A vida da Igreja esta ligada a esta multidão de mães e professoras, pais e jovens que educam crianças, adolescentes e jovens para a fé cristã. A catequista ou o catequista é um personagem quase desconhecido no contexto da pastoral, todavia a Igreja não subsiste sem ele. Nunca podemos esquecer que a catequese é trabalho fundamental na vida pastoral da Igreja. A catequese esta no início da formação da Igreja Primitiva. Era um trabalho de evangelização para todos, principalmente para os adultos. Hoje, quando falamos de catequese, nos referimos sempre ao trabalho de formação cristã das crianças, jovens e adolescentes. Em tempos passados as escolas católicas eram o grande instrumento de educação cristã. Hoje com a diminuição destas instituições a catequese paroquial ganha mais importância. Neste sentido é urgente que a Igreja valorize cada vez mais a missão do catequista porque este é um trabalho de lançar a semente. A Igreja não sobrevive sem esta semeadura. É um trabalho que aparentemente não apresenta resultados imediatos e triunfalistas, mas é um trabalho de base.
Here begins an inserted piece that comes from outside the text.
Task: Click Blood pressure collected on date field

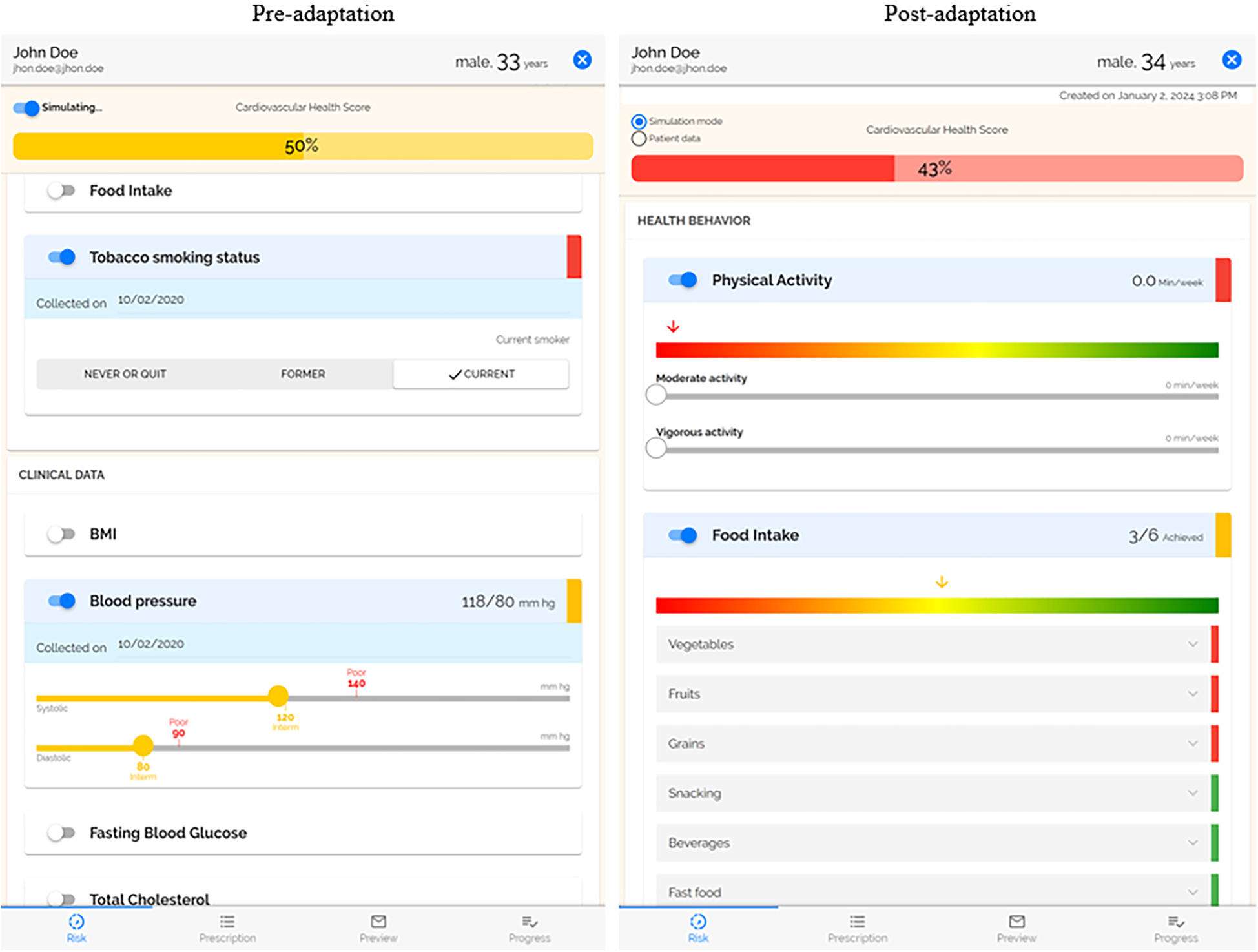Action: pos(150,644)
            Sim, ser catequista é uma vocação. É um chamado de Deus. Sozinhos não percebemos este chamado. Deus se utiliza de outras pessoas, fatos e realidades para percebermos este chamado. Ser catequista é uma vocação de missão. É um dom de Deus, mas que requer nossa resposta e nosso compromisso. Só que não é algo mágico nem milagreiro. É necessário preparar-se continuamente. Formar-se para ser competente nesta missão e dar testemunho. Ser catequista é colaborar com a graça de Deus e com a pessoa, para que ela assuma o seu sim a Deus, e avance rumo a maturidade na fé, na esperança e no amor. Cabe à pessoa que sente o chamado a ser catequista procurar os meios de apresentar o Reino de Deus.
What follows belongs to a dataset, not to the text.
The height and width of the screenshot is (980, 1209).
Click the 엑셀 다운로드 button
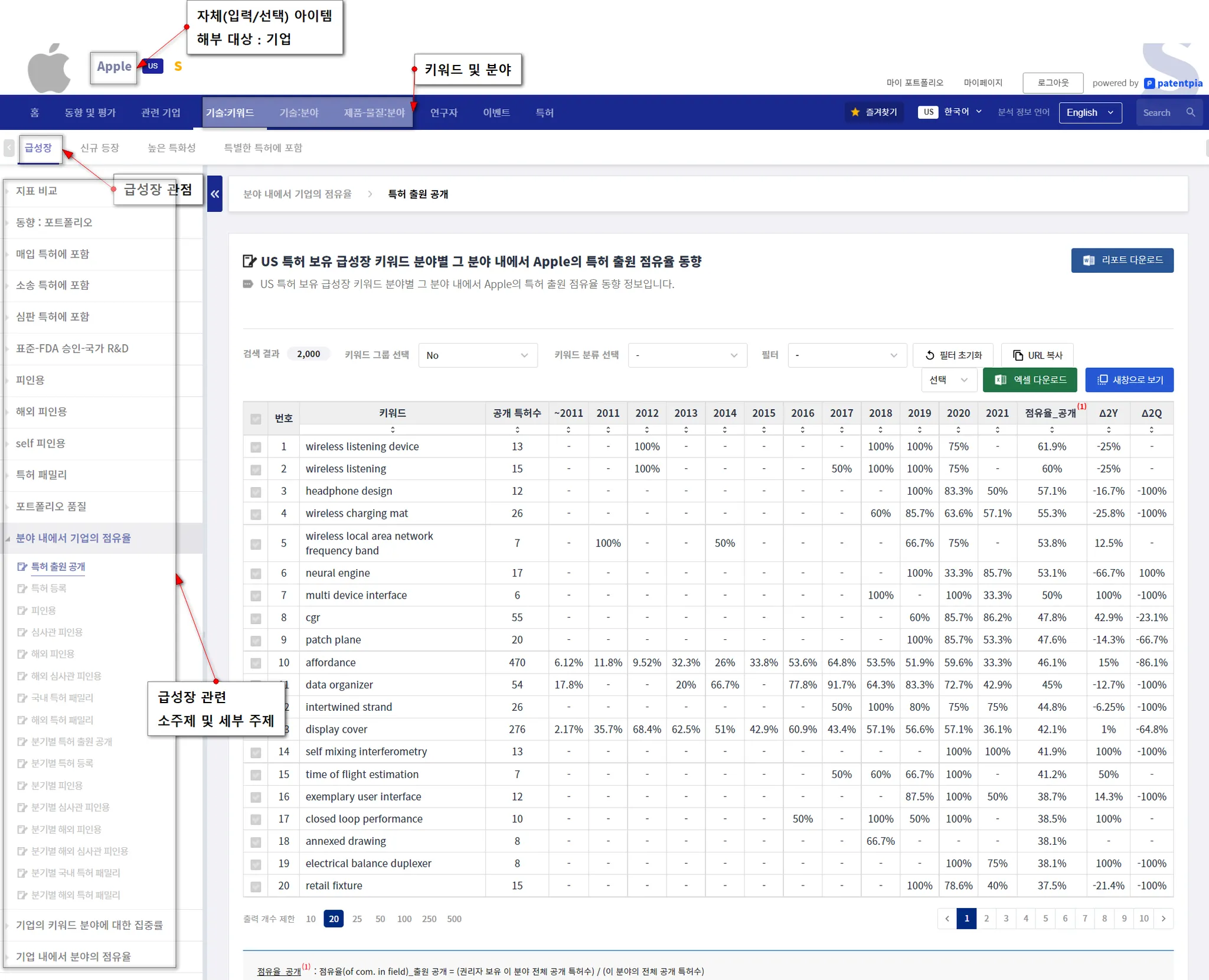[1030, 380]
            Hoje, a Evangelização implica não apenas no anuncio do Evangelho por palavras, mas também a vida e ação da Igreja, na comunidade que testemunha e revela para os iniciantes na fé, um Pai compassivo, um Filho que salva e o Espírito que nos anima. Uma catequese que se coloca a serviço da iniciação cristã, que inclui o Querigma, que é a maneira prática, simples, de colocar os iniciados em contato com Jesus Cristo e introduzi-los no discipulado.

            O grande desafio, a catequese conta com muita gente disposta e dedicada, mas falta o preparo. Esta missão exige noção e conhecimento da Bíblia, doutrina, realidade, linguagem, metodologia, espiritualidade, pedagogia, psicologia, comunicação… Outro desafio é o envolvimento da família, seja no acompanhamento do trabalho ou mesmo a compreensão da família a respeito do que seja catequese. Ainda se tem a idéia de que este momento seja apenas para preparar para participar do sacramento da eucaristia e dar um ponto final.

            Ser catequista é semear incansavelmente, anunciando e testemunhando a Palavra de Deus. Uma missão carregada de humildade e encantamento. Somente quem se encanta por Jesus Cristo é capaz de anunciá-lo aos demais, recordando que o melhor do anuncio se dá pelo testemunho. Que Deus abençoe e recompense a todos.